If you offer love to someone incapable of receiving it, it is useless.

GarlicOctopus · 08/10/2014 14:55

Sorry for spamming the thread ...

OS, you said "I have come to understand more fully that I have still not truly forgiven the person that abused me."

Compassionate forgiveness doesn't involve yielding acceptance. That isn't compassion; compassion is understanding and forgiving, but also self-compassionate and empowering. I think of it like the way we view animal predators. If you're swimming in a warm river and a crocodile turns up, you don't try to make friends with it. Neither do you hate it for wanting to eat your leg. It's a crocodile! It's what they do. You get the hell out of the water, then observe the beast with interest - from a safe distance.

There's no need to 'forgive' a crocodile for scaring the shit out of you and threatening your life. I don't need to 'forgive' my ex-husbands and my ex-boss for making mincemeat of my identity. They injured me. I'm sure they are injuring other people right now. My job isn't to fix or 'forgive' them, my responsibility is to heal & learn.

In making emotional abuse a crime, the law will support the learning & healing processes by removing the fallacy that victims are responsible for abuses perpetrated against them.

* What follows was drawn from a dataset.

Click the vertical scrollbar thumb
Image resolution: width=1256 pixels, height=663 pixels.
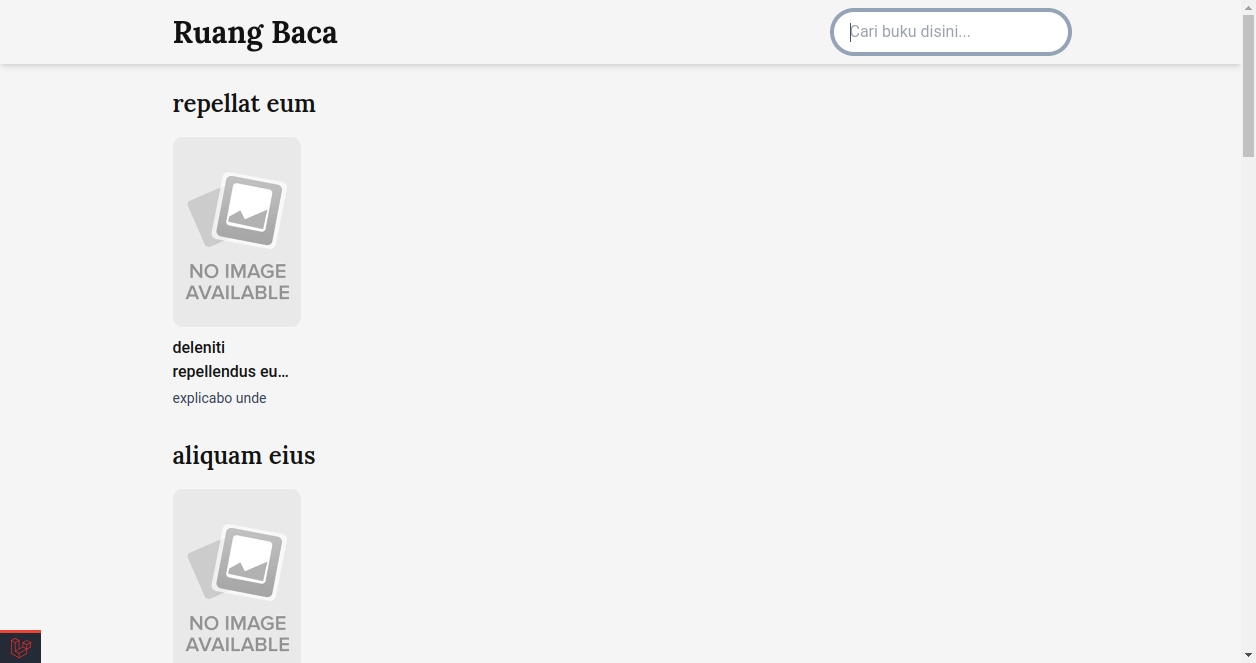[1248, 86]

dorisdog · 18/12/2014 14:49

I don't think it's as difficult to gather evidence as people think. Nor do I think it can be "easily reversed" into a "she did the same to me.." scenario. The police will look for patterns and the patterns build up the evidence. Eg, my sister left an abusive relationship, and if asked by the police, I and other family members would have been able to corroborate that she stopped contacting us (which would have fitted with her story, because he prevented her from seeing her family, though we didn't know why at the time). The police will be able to piece together incidents like this, to build evidence. I'd always recommend keeping a diary of dates and incidents if you're experiencing intimate violence - could really help with evidence later.

xeno · 18/12/2014 15:34

The most helpful thing anyone said to me was that I could 'forgive' my abuser and let go of my anger but that forgiveness was not the same as letting them get away with it. Being able to recognise that what they did was wrong and not my fault, and draw a line in the sand and say 'this far but no further' allowed me to let go of my anger and pain but also refuse to take any more shit from them. But I had to be out of the situation for a long time and find sanctuary to restore my self worth and self belief before I was even able to recognise the abuse. For some people that might mean forgiving the past abuse but still seeking prosecution, not in anger or revenge but in pursuit of justice..

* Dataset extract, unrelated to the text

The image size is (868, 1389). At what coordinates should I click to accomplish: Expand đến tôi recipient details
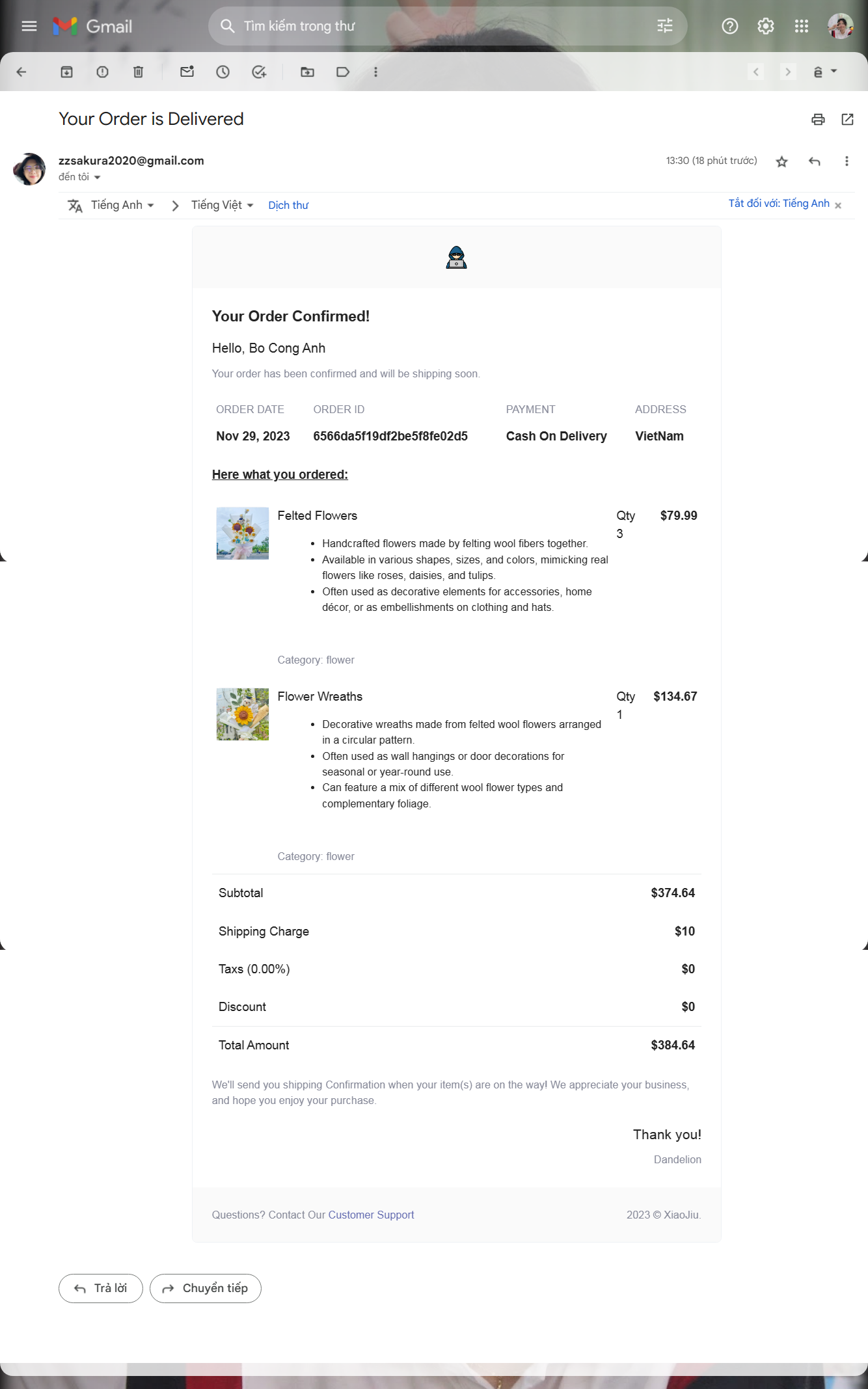point(78,176)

JaneAHersey · 18/12/2014 16:09

The police have warned that further cuts in police budgets will have a dangerous impact on the public. Savage cuts to legal aid mean that many women cannot get justice when they suffer physical or emotional violence which go hand in hand.

Which services are going to give emotional/physical abuse victims justice?

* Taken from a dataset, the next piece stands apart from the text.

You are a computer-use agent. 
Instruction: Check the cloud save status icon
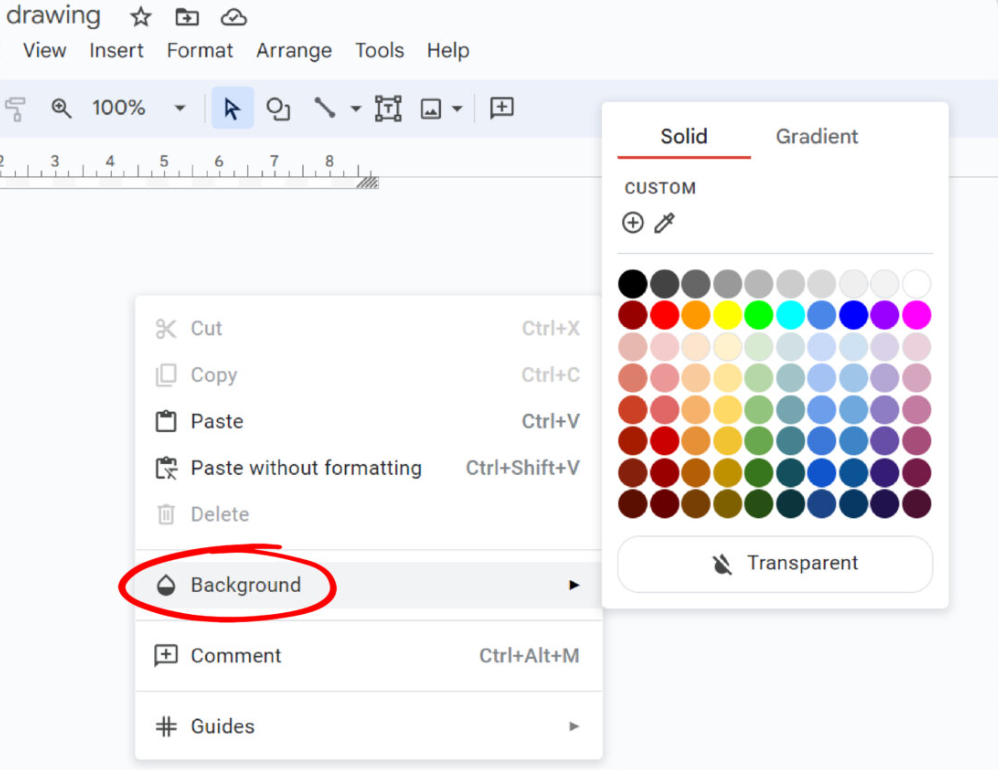pos(233,17)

Domestic abuse services are reporting an increase in crisis cases. Women in the workplace with low status jobs have seen a rise in sexual harassment but in many cases are to frightened to come forward in case they lose their employment.

Women's Aid have said 'an entire network of domestic violence (support) providers in England is likely to collapse.' 30% of service providers had their budget cut last year.

AliceinWinterWonderland · 18/12/2014 18:56

I suspect that, much like the stalking laws, they'll be looking for patterns of behaviour, rather than a specific incident. Yes, it may be difficult to prove, but I remember that being talked about when talking laws came into effect as well. Just because it might be difficult, that doesn't mean we should just say "oh well, too hard, they'll just have to deal with his shitty controlling behaviour."

It also highlights that this behaviour IS wrong.. and IMO that is needed in today's society.